The last time that I looked Wirekat over on www.planetchristmas.com was selling a variety of MR16 LEDs left over from a coop buy. The prices are a fair bit lower than the minispot LEDs, although I'm not sure how the brightness will compare.

As for powering them, the ones that Wirekat is selling will run from either 12VDC or 12VAC, so they can be powered from a variety of light controllers (or even from a 12 VAC transformer like the ones used for lawn lighting).


----------



## Devils Chariot (May 23, 2007)

*first!!! just kidding*

http://www.johnnyspage.com/ledspothowto.htm


----------



## GOT (Apr 17, 2007)

No need to deal with AC. You can easily make one with a resistor and a 9 volt battery that will last for 2 days straight.


----------



## pshort (May 6, 2008)

GOT said:


> No need to deal with AC. You can easily make one with a resistor and a 9 volt battery that will last for 2 days straight.


Depends on the LEDs. The MR16 LEDs that I referred to will turn on with 7 or 8V, depending on the color, but they draw several hundred mA, and I suspect that the ones that the OP found are similar. So a standard 9V alkaline battery (650 mAH) will last for 3 or 4 hours, perhaps. Look for a more robust battery if you want to run them for longer, perhaps Lithium or lantern battery(s).


----------



## grump010 (Aug 15, 2007)

I use the WireKat MR16's and I've had great success with them.

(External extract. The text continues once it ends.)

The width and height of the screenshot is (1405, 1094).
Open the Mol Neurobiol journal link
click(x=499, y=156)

An old computer power supply works great. In conjuction I use a lightorama DC board and sequence the lights to the background music.


----------



## DarkShadows (Feb 6, 2006)

Im going to be making these and selling them in a few weeks..


----------



## dynoflyer (Oct 8, 2006)

There's several great how-to's on LED Spots on this forum, even I posted one. http://www.hauntforum.com/showthread.php?t=4382&highlight=LED
LED Spots using a 9V battery will last 6 or 7 nights if you unplug the battery each night, or you can recycle old wall warts* and power your spots on AC with a timer. Get your LED's from Best Hong Kong on eBay and buy an assortment of resistors from one of the online electronics supply houses. Then sit down with your favorite chilled malt beverage, a soldering iron and have some fun. It's a simple, fun project that can add greatly to the atmosphere of your haunt.

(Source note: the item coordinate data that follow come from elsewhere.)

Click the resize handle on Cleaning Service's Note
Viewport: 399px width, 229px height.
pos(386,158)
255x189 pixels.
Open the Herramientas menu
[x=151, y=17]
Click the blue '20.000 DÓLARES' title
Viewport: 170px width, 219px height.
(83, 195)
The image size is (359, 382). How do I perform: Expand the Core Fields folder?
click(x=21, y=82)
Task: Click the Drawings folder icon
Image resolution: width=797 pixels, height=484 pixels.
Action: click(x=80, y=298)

* If you didn't already know, wall warts are those black AC power convertors that come with calculators, portable phones, cell phones, mp3 players, etc. You probably have a several old ones in the closet already. If not, ask your neighbors, they'll be happy to get rid of their old ones. Just look to see what current it puts out and match that to the number of LEDs and resistors using the online LED wiring wizard. http://led.linear1.org/led.wiz


----------



## Richie (Jan 4, 2007)

You also may be able to get some LED flashlights for a great price to do the same job if you don't know how to build some of these LED spot lights.


----------



## Revenant (Mar 17, 2007)

If you want a little FX lighting with your LEDs, I built (using heresjohnny's mini-spot design and some circuit help from pshort) a flicker circuit mod that lets your LED spot throw "firelight".


----------



## The_Caretaker (Mar 6, 2007)

Revenant where is the how too


----------



## Revenant (Mar 17, 2007)

The_Caretaker said:


> Revenant where is the how too


Um... I haven't written it yet?

I'm making a set for someone else tho, so as soon as I get my new LEDs in the mail I'll start on them and take pics this time.

Til then, the circuit diagram is in this thread and a pic of the finished lamps I made is in the Secret Reaper thread (I gave the first set of them to Pyro).


----------